◆ **Aim of the task**: Would you write out the lines from the one containing "Click the Create storage pool plus icon" to the end of the records below, exactly and in full, please?

=== Data for the task ===

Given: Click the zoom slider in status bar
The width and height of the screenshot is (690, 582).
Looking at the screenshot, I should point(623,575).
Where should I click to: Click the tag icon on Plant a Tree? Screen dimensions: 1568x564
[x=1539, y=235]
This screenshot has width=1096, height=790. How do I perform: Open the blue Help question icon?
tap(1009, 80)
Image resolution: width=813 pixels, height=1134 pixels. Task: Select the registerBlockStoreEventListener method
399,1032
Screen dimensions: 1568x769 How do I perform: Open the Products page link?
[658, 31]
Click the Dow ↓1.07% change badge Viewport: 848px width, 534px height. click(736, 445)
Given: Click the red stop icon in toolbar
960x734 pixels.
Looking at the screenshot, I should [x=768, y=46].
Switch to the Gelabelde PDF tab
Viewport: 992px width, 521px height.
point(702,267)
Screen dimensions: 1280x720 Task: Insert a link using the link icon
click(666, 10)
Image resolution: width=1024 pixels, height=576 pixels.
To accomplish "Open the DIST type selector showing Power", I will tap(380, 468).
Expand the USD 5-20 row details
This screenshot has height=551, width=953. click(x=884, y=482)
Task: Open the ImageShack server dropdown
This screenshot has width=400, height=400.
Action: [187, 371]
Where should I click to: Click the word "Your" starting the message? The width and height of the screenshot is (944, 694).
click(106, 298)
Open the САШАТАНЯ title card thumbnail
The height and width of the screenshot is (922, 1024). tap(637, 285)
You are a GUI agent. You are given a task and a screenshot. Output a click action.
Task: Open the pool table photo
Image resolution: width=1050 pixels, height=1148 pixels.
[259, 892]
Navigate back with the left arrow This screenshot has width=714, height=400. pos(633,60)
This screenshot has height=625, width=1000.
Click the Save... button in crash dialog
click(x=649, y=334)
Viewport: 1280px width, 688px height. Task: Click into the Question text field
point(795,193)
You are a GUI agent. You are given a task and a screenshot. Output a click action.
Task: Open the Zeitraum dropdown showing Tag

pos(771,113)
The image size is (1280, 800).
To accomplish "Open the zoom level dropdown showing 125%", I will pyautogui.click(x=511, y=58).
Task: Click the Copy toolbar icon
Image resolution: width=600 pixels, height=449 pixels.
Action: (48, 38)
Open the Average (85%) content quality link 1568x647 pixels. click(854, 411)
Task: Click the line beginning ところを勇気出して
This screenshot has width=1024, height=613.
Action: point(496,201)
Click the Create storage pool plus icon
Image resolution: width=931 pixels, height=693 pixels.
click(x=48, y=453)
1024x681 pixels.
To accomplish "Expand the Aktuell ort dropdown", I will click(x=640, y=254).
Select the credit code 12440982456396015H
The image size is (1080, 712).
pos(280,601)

===

◆ **Answer section**:
Click the Create storage pool plus icon
Image resolution: width=931 pixels, height=693 pixels.
click(x=48, y=453)
1024x681 pixels.
To accomplish "Expand the Aktuell ort dropdown", I will click(x=640, y=254).
Select the credit code 12440982456396015H
The image size is (1080, 712).
pos(280,601)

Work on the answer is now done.